Print the material exactly as it appears, from the first line through the line containing "point(359,40)", including both ends.

>> start DATASET RECORDS

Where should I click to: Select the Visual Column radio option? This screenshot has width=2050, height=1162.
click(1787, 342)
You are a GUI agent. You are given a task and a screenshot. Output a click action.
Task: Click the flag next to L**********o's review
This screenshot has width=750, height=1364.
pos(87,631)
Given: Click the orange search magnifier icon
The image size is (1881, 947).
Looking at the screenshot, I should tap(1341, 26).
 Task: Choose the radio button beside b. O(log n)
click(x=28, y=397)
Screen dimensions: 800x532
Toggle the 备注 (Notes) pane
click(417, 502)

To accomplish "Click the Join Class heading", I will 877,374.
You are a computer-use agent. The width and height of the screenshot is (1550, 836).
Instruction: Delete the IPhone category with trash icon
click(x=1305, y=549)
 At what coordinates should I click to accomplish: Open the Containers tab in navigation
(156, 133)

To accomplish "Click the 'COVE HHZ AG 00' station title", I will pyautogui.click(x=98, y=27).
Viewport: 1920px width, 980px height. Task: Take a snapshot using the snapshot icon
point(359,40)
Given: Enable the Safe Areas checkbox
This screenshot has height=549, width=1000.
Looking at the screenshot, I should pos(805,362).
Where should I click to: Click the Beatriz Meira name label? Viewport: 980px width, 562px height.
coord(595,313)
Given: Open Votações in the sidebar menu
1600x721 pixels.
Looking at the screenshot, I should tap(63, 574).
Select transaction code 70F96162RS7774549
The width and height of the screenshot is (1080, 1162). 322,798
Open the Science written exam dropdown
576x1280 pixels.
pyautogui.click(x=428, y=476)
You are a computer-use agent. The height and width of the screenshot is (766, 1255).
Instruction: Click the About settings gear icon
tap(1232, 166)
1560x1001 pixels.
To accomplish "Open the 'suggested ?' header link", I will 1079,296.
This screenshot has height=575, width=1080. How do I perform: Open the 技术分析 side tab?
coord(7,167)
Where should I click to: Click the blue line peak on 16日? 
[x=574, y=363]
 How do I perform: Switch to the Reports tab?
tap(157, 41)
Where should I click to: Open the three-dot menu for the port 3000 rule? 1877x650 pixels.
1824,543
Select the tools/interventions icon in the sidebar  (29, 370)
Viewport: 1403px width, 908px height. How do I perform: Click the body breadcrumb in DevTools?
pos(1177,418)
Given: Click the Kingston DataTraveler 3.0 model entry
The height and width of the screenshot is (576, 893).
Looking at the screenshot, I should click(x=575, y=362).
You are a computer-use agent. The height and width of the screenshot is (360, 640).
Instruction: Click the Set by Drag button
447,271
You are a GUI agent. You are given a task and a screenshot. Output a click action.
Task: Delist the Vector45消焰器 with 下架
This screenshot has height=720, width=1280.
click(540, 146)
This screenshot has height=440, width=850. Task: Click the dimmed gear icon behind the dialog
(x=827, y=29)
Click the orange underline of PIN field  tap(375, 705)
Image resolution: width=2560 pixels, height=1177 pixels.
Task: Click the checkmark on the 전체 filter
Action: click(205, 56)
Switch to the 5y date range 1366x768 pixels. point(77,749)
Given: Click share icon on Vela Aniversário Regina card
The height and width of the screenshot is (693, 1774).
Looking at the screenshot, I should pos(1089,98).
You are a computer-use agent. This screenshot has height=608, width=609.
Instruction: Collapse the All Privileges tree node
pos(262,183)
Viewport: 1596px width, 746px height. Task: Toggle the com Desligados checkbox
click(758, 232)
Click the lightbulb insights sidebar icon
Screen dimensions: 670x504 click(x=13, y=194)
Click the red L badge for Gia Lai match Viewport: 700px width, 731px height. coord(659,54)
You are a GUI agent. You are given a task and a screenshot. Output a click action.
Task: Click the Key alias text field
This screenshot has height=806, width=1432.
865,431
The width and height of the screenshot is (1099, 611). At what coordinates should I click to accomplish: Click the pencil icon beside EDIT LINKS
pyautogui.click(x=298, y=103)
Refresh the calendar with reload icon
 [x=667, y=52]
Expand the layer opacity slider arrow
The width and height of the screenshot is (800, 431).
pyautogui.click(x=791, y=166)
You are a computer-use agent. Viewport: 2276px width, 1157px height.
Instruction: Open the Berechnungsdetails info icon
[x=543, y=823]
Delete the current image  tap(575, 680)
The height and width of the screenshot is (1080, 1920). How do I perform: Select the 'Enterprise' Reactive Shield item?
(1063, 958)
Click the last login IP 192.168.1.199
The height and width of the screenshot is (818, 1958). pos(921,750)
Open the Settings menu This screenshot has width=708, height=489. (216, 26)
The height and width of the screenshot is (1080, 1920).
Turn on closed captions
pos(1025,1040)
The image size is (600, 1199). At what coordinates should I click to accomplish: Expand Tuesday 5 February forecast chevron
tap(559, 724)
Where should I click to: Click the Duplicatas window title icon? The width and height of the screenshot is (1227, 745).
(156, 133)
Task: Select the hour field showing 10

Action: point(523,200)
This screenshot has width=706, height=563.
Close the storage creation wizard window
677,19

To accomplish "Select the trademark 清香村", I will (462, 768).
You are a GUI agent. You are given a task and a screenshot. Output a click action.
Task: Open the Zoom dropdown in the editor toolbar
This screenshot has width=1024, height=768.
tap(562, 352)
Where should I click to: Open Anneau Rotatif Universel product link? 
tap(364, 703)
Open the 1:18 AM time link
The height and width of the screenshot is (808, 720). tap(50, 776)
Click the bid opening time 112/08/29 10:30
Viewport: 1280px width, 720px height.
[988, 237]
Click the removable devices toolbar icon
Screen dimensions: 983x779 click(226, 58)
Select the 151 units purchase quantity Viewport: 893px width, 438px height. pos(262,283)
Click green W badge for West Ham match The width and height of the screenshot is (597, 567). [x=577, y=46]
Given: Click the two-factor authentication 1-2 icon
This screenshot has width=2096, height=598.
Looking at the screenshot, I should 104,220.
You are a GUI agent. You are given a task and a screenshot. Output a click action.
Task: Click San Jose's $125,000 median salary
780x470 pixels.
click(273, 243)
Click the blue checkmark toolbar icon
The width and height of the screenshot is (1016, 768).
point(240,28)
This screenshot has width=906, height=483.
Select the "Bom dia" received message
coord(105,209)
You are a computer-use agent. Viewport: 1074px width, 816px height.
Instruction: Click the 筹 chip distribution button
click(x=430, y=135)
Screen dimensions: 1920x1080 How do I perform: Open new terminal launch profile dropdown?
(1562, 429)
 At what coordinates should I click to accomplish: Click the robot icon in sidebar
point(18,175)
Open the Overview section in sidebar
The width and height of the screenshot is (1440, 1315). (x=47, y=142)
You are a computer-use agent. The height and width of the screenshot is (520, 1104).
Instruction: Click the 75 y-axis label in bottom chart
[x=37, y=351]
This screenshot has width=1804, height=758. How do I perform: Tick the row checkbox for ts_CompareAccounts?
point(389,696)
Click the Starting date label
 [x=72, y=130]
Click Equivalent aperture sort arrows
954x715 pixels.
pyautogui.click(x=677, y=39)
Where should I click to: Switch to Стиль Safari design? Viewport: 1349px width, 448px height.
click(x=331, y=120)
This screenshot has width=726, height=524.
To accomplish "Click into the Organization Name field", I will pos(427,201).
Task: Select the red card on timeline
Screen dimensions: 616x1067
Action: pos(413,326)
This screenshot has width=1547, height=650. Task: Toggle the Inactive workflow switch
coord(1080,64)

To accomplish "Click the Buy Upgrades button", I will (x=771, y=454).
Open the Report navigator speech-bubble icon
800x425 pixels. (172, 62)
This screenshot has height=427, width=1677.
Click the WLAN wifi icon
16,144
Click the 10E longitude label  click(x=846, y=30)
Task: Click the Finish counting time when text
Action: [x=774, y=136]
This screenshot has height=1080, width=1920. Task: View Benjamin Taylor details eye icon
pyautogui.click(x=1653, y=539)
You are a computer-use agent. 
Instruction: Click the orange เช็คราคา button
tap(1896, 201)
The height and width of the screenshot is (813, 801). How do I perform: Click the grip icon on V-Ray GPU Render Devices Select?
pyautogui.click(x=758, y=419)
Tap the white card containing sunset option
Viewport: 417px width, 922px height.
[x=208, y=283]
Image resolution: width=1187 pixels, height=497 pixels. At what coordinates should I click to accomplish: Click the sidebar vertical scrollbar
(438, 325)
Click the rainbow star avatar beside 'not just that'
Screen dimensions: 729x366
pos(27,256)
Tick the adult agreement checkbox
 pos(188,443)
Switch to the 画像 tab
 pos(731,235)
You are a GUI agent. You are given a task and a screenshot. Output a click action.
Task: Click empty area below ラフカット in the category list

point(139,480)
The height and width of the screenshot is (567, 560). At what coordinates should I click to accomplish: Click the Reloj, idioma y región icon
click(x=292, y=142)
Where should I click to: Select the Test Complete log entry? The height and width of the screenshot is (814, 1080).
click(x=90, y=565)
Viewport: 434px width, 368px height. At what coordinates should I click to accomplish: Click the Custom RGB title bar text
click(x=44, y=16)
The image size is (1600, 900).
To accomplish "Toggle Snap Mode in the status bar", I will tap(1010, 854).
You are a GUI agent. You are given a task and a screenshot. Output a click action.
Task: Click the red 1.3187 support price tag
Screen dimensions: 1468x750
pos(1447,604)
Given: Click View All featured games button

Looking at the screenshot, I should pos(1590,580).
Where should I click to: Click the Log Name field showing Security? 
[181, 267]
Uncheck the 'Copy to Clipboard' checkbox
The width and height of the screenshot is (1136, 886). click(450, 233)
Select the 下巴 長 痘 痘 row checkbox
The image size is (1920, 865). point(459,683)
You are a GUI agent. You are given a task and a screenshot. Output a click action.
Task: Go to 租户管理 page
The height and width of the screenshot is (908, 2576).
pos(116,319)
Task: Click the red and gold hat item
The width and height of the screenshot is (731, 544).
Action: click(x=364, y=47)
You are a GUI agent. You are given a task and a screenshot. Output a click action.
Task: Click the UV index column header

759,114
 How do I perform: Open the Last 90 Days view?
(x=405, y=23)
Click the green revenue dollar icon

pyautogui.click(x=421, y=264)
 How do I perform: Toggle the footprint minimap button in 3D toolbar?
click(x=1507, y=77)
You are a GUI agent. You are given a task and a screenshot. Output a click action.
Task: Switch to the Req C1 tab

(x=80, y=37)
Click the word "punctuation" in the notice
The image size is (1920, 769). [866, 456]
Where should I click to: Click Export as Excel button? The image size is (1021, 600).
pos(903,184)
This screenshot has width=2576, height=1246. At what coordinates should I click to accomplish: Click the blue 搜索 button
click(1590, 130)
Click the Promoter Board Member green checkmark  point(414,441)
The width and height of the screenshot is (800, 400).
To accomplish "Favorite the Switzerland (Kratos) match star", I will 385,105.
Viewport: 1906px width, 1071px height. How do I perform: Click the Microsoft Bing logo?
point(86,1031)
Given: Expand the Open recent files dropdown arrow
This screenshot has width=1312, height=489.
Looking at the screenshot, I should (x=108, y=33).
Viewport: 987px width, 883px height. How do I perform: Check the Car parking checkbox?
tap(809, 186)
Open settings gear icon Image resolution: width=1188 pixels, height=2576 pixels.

>> end DATASET RECORDS

SOLUTION TO THIS PROBLEM:
Where should I click to: Select the Visual Column radio option? This screenshot has width=2050, height=1162.
click(1787, 342)
You are a GUI agent. You are given a task and a screenshot. Output a click action.
Task: Click the flag next to L**********o's review
This screenshot has width=750, height=1364.
pos(87,631)
Given: Click the orange search magnifier icon
The image size is (1881, 947).
Looking at the screenshot, I should tap(1341, 26).
 Task: Choose the radio button beside b. O(log n)
click(x=28, y=397)
Screen dimensions: 800x532
Toggle the 备注 (Notes) pane
click(417, 502)

To accomplish "Click the Join Class heading", I will 877,374.
You are a computer-use agent. The width and height of the screenshot is (1550, 836).
Instruction: Delete the IPhone category with trash icon
click(x=1305, y=549)
 At what coordinates should I click to accomplish: Open the Containers tab in navigation
(156, 133)

To accomplish "Click the 'COVE HHZ AG 00' station title", I will pyautogui.click(x=98, y=27).
Viewport: 1920px width, 980px height. Task: Take a snapshot using the snapshot icon
point(359,40)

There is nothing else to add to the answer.